Acute Injury:
Chronic Knee Conditions
The nerves that provide sensation to the knee come from the lower back and also
provide hip, leg, and ankle sensation.
Pain from a deeper injury(called referred
pain) can be passed along the nerve to be felt on the surface of the knee. Knee pain,
therefore, can arise from the knee itself or be referred from conditions of the hip,
ankle, or lower back. All of the following sources of knee pain below arise from the
knee joint itself.

In general,
knee pain is either immediate (acute) or long-term (chronic). Acute
knee pains can be caused by an acute injury or infection. Chronic knee pain is often
caused by injuries or
inflammation (such as arthritis) but can also be caused by
infection. Chronic knee pain rarely goes away without treatment, and is not always
attributable to one incident. It’s most often the result of several micro traumas to
the knee over time.
Arthritis of the knee is an inflammatory disorder of the knee joint that is
often painful. Arthritis has many causes.

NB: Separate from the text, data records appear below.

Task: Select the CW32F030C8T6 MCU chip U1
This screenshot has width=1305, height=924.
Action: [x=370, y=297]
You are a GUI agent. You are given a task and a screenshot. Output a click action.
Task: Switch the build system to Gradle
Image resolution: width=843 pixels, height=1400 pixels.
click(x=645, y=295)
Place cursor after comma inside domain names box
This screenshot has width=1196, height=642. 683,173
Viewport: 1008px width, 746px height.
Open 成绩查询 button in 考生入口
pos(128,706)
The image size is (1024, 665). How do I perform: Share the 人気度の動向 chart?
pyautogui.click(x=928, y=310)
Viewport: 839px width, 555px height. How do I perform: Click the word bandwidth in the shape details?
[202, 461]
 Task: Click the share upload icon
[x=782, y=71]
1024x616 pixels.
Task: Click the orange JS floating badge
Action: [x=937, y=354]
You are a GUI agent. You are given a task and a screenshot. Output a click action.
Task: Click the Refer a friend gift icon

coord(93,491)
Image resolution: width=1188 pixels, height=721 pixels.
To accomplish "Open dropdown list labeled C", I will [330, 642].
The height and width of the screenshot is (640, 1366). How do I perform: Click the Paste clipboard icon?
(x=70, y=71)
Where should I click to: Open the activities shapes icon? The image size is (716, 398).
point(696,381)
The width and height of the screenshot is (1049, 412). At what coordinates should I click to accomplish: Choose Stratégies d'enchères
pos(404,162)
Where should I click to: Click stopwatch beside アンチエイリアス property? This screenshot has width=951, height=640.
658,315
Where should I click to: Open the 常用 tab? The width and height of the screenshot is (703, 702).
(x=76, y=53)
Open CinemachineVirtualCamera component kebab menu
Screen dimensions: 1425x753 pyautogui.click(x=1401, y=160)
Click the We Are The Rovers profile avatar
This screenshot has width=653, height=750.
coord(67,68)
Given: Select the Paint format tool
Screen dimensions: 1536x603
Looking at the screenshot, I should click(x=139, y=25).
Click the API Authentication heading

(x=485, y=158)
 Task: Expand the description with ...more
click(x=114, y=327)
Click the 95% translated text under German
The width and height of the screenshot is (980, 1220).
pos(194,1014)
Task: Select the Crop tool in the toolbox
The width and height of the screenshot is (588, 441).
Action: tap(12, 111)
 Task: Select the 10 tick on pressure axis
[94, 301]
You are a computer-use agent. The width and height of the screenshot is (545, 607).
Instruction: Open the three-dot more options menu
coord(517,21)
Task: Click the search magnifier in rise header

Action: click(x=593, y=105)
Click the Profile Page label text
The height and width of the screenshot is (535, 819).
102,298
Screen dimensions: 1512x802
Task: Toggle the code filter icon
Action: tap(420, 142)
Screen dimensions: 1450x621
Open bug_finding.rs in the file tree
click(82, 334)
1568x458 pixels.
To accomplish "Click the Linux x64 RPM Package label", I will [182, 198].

Osteoarthritis (OA) is caused by degeneration of cartilage in the knee. In its
extreme form, the menisci (cartilage) will be completely eroded,and the
femur will rub on the tibia, bone on bone. Osteoarthritis causes a chronically
painful knee that is often more painful with activity.



















Rheumatoid arthritis (RA) is a connective tissue disease of the
whole body that affects many joints often including the knee. People who
have this disease often have family members who suffer from it as well.
In addition to
knee pain, rheumatoid arthritis may produce morning
stiffness and pain in other joints.

Bursitis is a result of trauma, infection, or crystalline deposits, to the
various bursae of the knee. The knee becomes painful and often swollen. A
particularly common bursitis is
prepatellar bursitis. This type of bursitis
occurs in people who work on their knees.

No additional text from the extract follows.